Habeck-Ministerium: "Alle Verbraucher müssen Beitrag zum Energiesparen leisten"

Eine Sprecherin Habecks präzisierte später, dass Kindergärten, Krankenhäuser und Privathaushalte geschützte Verbraucher seien, die weiter beliefert und nicht abgeschaltet werden. Es sei aber auch klar, dass bei einem Gasmangel "alle Verbraucher einen Beitrag zum Energiesparen leisten müssen." Der Hebel könnte das Energieeinspargesetz des Bundes sein.
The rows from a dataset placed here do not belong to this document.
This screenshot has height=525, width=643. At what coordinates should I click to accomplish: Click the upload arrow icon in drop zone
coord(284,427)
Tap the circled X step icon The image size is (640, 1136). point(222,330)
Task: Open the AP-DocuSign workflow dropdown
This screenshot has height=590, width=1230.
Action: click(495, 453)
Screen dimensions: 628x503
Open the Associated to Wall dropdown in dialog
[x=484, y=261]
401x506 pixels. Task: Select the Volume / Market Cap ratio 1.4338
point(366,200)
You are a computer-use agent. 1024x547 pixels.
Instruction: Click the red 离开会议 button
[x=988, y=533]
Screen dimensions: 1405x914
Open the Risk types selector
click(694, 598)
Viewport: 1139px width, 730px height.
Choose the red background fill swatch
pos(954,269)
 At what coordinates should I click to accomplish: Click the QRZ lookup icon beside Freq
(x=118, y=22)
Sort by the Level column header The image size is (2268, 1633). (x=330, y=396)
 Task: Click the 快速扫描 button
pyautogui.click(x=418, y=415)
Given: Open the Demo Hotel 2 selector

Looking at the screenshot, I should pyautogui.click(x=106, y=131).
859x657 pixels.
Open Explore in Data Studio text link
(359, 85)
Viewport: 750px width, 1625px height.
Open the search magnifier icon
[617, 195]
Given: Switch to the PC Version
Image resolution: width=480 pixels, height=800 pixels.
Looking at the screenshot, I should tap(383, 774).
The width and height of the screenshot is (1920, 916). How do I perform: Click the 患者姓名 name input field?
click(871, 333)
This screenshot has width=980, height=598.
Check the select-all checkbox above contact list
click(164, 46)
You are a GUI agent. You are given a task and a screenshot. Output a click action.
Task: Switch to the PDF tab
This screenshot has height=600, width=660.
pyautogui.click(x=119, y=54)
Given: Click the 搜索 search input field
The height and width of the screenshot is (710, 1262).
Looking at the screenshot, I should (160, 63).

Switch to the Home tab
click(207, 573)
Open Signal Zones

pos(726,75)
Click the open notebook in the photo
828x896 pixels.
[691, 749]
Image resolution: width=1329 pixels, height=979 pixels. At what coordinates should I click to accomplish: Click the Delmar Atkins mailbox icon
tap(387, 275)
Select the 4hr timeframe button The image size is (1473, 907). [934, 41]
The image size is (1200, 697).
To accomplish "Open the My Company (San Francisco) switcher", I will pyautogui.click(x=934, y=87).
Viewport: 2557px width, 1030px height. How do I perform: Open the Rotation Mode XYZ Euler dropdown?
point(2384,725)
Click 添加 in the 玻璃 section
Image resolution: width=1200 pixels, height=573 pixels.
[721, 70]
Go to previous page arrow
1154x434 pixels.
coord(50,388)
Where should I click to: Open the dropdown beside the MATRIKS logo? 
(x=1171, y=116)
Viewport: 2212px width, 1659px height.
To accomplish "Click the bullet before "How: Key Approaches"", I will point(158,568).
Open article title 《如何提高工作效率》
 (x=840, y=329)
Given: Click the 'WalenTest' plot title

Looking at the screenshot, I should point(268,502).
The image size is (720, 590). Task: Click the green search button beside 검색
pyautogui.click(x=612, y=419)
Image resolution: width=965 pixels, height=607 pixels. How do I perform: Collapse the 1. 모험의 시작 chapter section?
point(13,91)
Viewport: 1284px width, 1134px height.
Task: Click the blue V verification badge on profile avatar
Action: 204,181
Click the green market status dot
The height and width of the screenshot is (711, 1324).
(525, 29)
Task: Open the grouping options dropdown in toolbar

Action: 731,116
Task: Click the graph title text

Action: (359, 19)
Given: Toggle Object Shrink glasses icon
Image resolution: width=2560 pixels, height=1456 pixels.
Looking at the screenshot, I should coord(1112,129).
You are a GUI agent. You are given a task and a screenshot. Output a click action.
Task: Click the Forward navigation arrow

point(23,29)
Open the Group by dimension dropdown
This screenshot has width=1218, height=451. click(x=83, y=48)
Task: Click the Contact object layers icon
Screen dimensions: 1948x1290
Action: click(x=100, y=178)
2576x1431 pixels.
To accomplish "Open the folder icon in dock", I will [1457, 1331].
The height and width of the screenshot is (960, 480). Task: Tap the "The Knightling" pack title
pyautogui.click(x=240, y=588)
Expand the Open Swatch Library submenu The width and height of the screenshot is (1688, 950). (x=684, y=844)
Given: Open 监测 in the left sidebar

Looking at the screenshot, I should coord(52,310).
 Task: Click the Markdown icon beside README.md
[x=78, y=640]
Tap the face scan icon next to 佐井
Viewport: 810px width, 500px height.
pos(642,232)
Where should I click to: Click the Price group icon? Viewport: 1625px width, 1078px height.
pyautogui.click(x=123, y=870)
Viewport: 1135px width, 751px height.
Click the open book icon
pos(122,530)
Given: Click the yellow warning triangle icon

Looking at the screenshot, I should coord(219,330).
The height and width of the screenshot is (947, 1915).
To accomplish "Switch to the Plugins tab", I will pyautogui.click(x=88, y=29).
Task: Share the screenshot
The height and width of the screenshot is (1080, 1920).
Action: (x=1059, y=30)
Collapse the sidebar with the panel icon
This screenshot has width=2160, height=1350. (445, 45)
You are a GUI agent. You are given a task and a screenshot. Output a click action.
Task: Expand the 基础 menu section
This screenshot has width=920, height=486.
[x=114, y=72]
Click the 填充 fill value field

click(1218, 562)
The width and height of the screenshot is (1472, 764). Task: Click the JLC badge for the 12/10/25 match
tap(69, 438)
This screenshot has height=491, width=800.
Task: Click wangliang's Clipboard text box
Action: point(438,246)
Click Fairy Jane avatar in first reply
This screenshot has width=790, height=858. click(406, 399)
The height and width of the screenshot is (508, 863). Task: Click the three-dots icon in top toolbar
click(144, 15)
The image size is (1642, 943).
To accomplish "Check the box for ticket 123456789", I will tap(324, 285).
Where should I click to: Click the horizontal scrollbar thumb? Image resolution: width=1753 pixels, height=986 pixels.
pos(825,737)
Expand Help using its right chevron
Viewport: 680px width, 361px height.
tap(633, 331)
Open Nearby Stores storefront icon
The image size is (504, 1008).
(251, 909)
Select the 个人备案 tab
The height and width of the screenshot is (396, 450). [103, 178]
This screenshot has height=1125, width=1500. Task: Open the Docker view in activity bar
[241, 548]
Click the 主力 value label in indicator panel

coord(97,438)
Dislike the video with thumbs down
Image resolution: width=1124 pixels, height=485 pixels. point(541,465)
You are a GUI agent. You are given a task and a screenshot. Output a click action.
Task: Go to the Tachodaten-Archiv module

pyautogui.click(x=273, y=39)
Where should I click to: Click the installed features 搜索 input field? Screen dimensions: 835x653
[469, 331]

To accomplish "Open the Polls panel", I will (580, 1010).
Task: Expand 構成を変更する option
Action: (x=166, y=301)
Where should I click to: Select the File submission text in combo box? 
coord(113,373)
Denkbar sei es, Heizvorgaben zur Temperatur in den Wohnräumen abzusenken.

Nach Angaben des Mieterbundes müssen Vermieterinnen und Vermieter in der Heizperiode _ also in der Regel vom 1. Oktober bis 30. April _ die zentrale Heizungsanlage so einstellen, dass eine Mindesttemperatur in der Wohnung zwischen 20 und 22 Grad Celsius erreicht werden kann.

EU: Büros und öffentliche Gebäude nur auf 19 Grad beheizen

Was öffentliche und kommerzielle Gebäude sowie Büros betrifft, schlägt die EU-Kommission bereits ein Absenken der Temperatur vor: Ein Entwurf für einen Notfallplan sieht vor, dass dort die Räume ab Herbst bis maximal 19 Grad beheizt werden sollen.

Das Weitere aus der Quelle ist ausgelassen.